**Exercise aim**.
Everything in the records below goes into the copy exactly, except the pictures.

**Dataset content**.
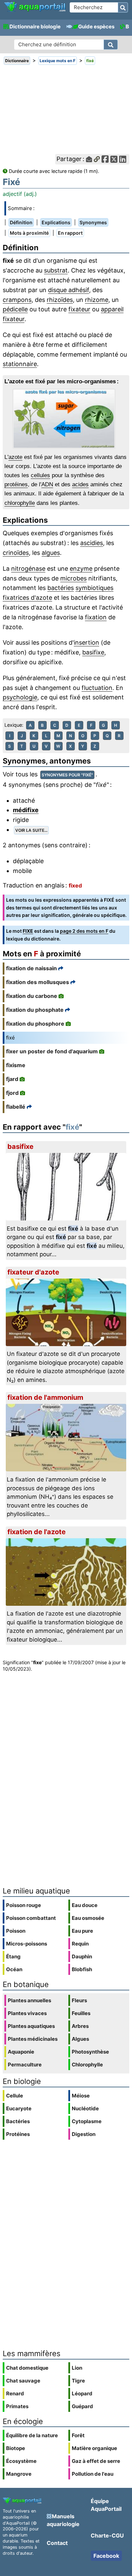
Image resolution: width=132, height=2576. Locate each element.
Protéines (18, 2134)
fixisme (15, 1065)
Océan (14, 1969)
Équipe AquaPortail (106, 2505)
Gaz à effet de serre (96, 2461)
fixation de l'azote (36, 1532)
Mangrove (18, 2474)
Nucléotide (85, 2108)
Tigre (78, 2380)
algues (51, 552)
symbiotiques (94, 587)
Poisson (15, 1931)
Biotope (15, 2448)
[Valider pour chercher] (123, 7)
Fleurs (79, 2000)
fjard (12, 1079)
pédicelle (15, 309)
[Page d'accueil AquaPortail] (35, 11)
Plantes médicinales (33, 2039)
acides (80, 484)
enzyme (81, 568)
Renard (15, 2393)
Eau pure (82, 1931)
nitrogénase (28, 568)
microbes (73, 578)
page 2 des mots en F (84, 931)
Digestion (83, 2134)
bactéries (60, 587)
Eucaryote (18, 2108)
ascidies (91, 542)
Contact (57, 2543)
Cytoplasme (87, 2121)
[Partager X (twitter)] (113, 159)
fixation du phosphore (35, 1023)
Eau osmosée (88, 1918)
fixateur (79, 309)
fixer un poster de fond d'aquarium (52, 1051)
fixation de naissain (31, 968)
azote (15, 457)
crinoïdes (16, 552)
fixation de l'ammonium (45, 1397)
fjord (12, 1092)
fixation (96, 617)
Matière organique (94, 2448)
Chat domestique (27, 2368)
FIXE (28, 931)
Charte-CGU (107, 2535)
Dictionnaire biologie (35, 26)
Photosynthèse (90, 2052)
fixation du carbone (31, 996)
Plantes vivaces (27, 2013)
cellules (40, 475)
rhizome (96, 299)
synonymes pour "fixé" (67, 774)
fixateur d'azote (33, 1272)
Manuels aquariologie (63, 2520)
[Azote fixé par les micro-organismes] (66, 419)
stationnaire (20, 363)
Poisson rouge (23, 1905)
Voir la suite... (31, 830)
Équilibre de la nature (32, 2435)
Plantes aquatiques (31, 2026)
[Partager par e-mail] (89, 159)
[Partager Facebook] (105, 159)
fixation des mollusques (37, 982)
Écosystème (21, 2461)
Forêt (78, 2435)
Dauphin (82, 1956)
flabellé (15, 1106)
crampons (17, 299)
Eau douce (84, 1905)
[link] (35, 7)
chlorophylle (19, 503)
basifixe (93, 652)
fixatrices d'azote (27, 597)
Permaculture (25, 2064)
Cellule (14, 2095)
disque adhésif (68, 289)
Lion (77, 2368)
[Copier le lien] (97, 159)
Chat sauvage (23, 2380)
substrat (56, 270)
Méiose (81, 2095)
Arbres (80, 2026)
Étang (13, 1956)
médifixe (26, 810)
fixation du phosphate (35, 1009)
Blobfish (82, 1969)
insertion (86, 642)
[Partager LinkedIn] (122, 159)
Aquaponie (21, 2052)
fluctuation (97, 687)
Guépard (82, 2406)
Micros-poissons (26, 1943)
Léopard (82, 2393)
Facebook (106, 2555)
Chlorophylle (87, 2064)
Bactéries (18, 2121)
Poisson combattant (31, 1918)
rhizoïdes (60, 299)
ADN (47, 484)
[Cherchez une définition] (111, 45)
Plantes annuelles (29, 2000)
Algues (80, 2039)
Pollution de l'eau (92, 2474)
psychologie (20, 697)
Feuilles (81, 2013)
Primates (17, 2406)
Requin (80, 1943)
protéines (16, 484)
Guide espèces (96, 26)
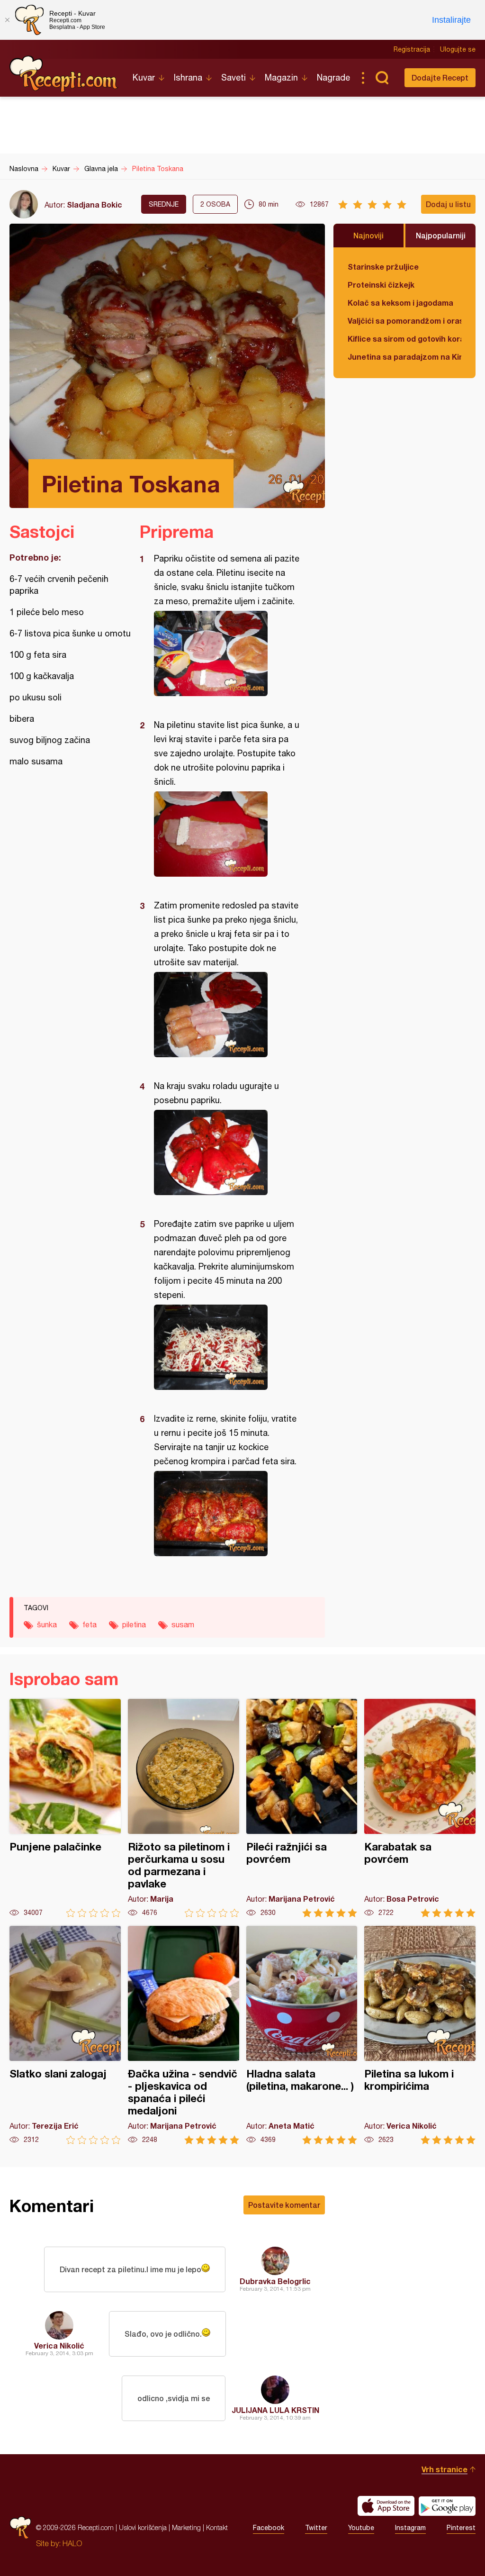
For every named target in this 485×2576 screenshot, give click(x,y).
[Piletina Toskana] (227, 653)
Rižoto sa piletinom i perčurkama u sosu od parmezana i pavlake (183, 1808)
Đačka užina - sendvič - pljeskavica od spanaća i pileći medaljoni (183, 2035)
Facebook (268, 2527)
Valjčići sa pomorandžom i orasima (404, 320)
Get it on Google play (447, 2506)
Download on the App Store (386, 2506)
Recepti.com (63, 73)
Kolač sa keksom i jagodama (400, 302)
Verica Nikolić (59, 2345)
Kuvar (144, 77)
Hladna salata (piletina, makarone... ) (302, 2035)
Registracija (412, 49)
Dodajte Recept (440, 77)
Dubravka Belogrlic (275, 2281)
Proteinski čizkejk (381, 284)
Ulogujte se (458, 49)
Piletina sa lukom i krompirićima (420, 2035)
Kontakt (217, 2527)
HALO (72, 2543)
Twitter (316, 2527)
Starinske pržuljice (383, 266)
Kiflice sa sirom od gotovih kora (404, 338)
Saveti (233, 77)
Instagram (410, 2527)
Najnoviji (368, 235)
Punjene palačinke (65, 1808)
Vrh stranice (444, 2469)
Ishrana (188, 77)
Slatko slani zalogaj (65, 2035)
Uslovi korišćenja (143, 2527)
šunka (47, 1624)
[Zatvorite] (7, 20)
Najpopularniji (441, 235)
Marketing (186, 2527)
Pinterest (461, 2527)
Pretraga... (381, 77)
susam (182, 1624)
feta (89, 1624)
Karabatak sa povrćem (420, 1808)
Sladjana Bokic (94, 204)
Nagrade (333, 77)
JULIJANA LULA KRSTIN (275, 2409)
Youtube (361, 2527)
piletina (134, 1624)
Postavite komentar (284, 2204)
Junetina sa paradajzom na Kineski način (404, 356)
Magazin (281, 77)
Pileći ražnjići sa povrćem (302, 1808)
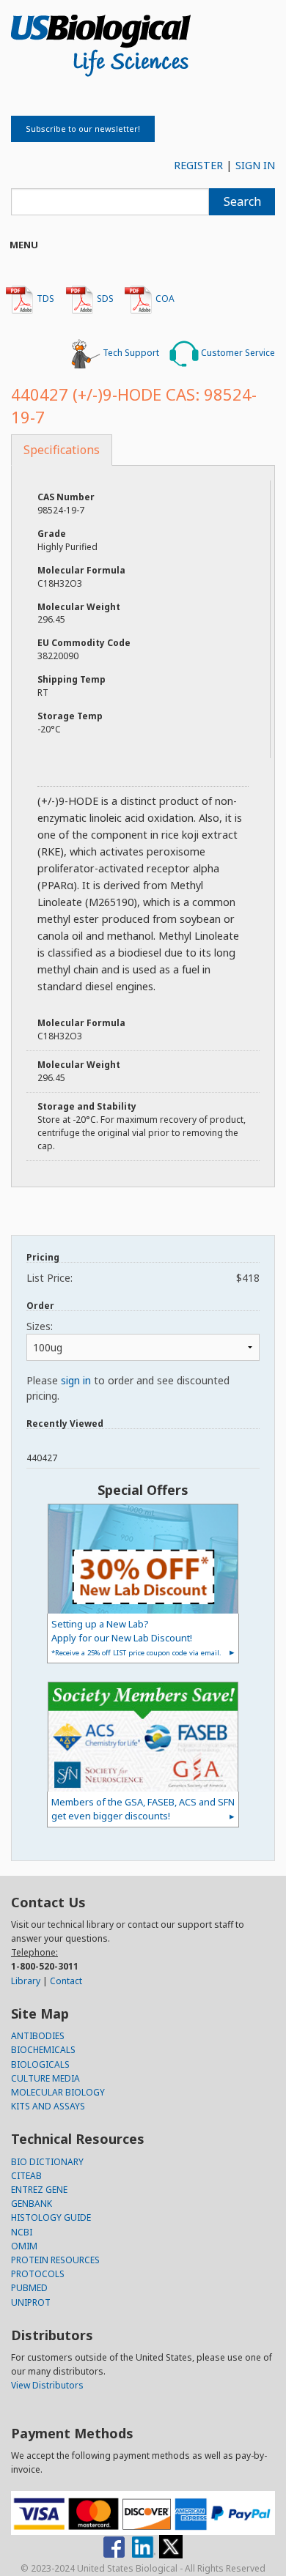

**Worked solution**.
Image resolution: width=132, height=2576. Locate each element.
Protéines (18, 2134)
fixisme (15, 1065)
Océan (14, 1969)
Équipe AquaPortail (106, 2505)
Gaz à effet de serre (96, 2461)
fixation de l'azote (36, 1532)
Mangrove (18, 2474)
Nucléotide (85, 2108)
Tigre (78, 2380)
algues (51, 552)
symbiotiques (94, 587)
Poisson (15, 1931)
Biotope (15, 2448)
[Valider pour chercher] (123, 7)
Fleurs (79, 2000)
fjard (12, 1079)
pédicelle (15, 309)
[Page d'accueil AquaPortail] (35, 11)
Plantes médicinales (33, 2039)
acides (80, 484)
enzyme (81, 568)
Renard (15, 2393)
Eau pure (82, 1931)
nitrogénase (28, 568)
microbes (73, 578)
page 2 des mots en F (84, 931)
Digestion (83, 2134)
bactéries (60, 587)
Eucaryote (18, 2108)
ascidies (91, 542)
Contact (57, 2543)
Cytoplasme (87, 2121)
[Partager X (twitter)] (113, 159)
fixation du phosphore (35, 1023)
Eau osmosée (88, 1918)
fixateur (79, 309)
fixer un poster de fond d'aquarium (52, 1051)
fixation de naissain (31, 968)
azote (15, 457)
crinoïdes (16, 552)
fixation de l'ammonium (45, 1397)
fjord (12, 1092)
fixation (96, 617)
Matière organique (94, 2448)
Chat domestique (27, 2368)
FIXE (28, 931)
Charte-CGU (107, 2535)
Dictionnaire biologie (35, 26)
Photosynthèse (90, 2052)
fixation du carbone (31, 996)
Plantes vivaces (27, 2013)
cellules (40, 475)
rhizome (96, 299)
synonymes pour "fixé" (67, 774)
fixateur d'azote (33, 1272)
Manuels aquariologie (63, 2520)
[Azote fixé par les micro-organismes] (66, 419)
stationnaire (20, 363)
Poisson rouge (23, 1905)
Voir la suite... (31, 830)
Équilibre de la nature (32, 2435)
Plantes aquatiques (31, 2026)
[Partager par e-mail] (89, 159)
[Partager Facebook] (105, 159)
fixation des mollusques (37, 982)
Écosystème (21, 2461)
Forêt (78, 2435)
Dauphin (82, 1956)
flabellé (15, 1106)
crampons (17, 299)
Eau douce (84, 1905)
[link] (35, 7)
chlorophylle (19, 503)
basifixe (93, 652)
fixatrices d'azote (27, 597)
Permaculture (25, 2064)
Cellule (14, 2095)
disque adhésif (68, 289)
Lion (77, 2368)
[Copier le lien] (97, 159)
Chat sauvage (23, 2380)
substrat (56, 270)
Méiose (81, 2095)
Arbres (80, 2026)
Étang (13, 1956)
médifixe (26, 810)
fixation du phosphate (35, 1009)
Blobfish (82, 1969)
insertion (86, 642)
[Partager LinkedIn] (122, 159)
Aquaponie (21, 2052)
fluctuation (97, 687)
Guépard (82, 2406)
Micros-poissons (26, 1943)
Léopard (82, 2393)
Facebook (106, 2555)
Chlorophylle (87, 2064)
Bactéries (18, 2121)
Poisson combattant (31, 1918)
rhizoïdes (60, 299)
ADN (47, 484)
[Cherchez une définition] (111, 45)
Plantes annuelles (29, 2000)
Algues (80, 2039)
Pollution de l'eau (92, 2474)
psychologie (20, 697)
Feuilles (81, 2013)
Primates (17, 2406)
Requin (80, 1943)
protéines (16, 484)
Guide espèces (96, 26)
For every named target in this 485×2576 screenshot, give click(x,y).
[Piletina Toskana] (227, 653)
Rižoto sa piletinom i perčurkama u sosu od parmezana i pavlake (183, 1808)
Đačka užina - sendvič - pljeskavica od spanaća i pileći medaljoni (183, 2035)
Facebook (268, 2527)
Valjčići sa pomorandžom i orasima (404, 320)
Get it on Google play (447, 2506)
Download on the App Store (386, 2506)
Recepti.com (63, 73)
Kolač sa keksom i jagodama (400, 302)
Verica Nikolić (59, 2345)
Kuvar (144, 77)
Hladna salata (piletina, makarone... ) (302, 2035)
Registracija (412, 49)
Dodajte Recept (440, 77)
Dubravka Belogrlic (275, 2281)
Proteinski čizkejk (381, 284)
Ulogujte se (458, 49)
Piletina sa lukom i krompirićima (420, 2035)
Kontakt (217, 2527)
HALO (72, 2543)
Twitter (316, 2527)
Starinske pržuljice (383, 266)
Kiflice sa sirom od gotovih kora (404, 338)
Saveti (233, 77)
Instagram (410, 2527)
Najnoviji (368, 235)
Punjene palačinke (65, 1808)
Vrh stranice (444, 2469)
Ishrana (188, 77)
Slatko slani zalogaj (65, 2035)
Uslovi korišćenja (143, 2527)
šunka (47, 1624)
[Zatvorite] (7, 20)
Najpopularniji (441, 235)
Marketing (186, 2527)
Pinterest (461, 2527)
Pretraga... (381, 77)
susam (182, 1624)
feta (89, 1624)
Karabatak sa povrćem (420, 1808)
Sladjana Bokic (94, 204)
Nagrade (333, 77)
JULIJANA LULA KRSTIN (275, 2409)
Youtube (361, 2527)
piletina (134, 1624)
Postavite komentar (284, 2204)
Junetina sa paradajzom na Kineski način (404, 356)
Magazin (281, 77)
Pileći ražnjići sa povrćem (302, 1808)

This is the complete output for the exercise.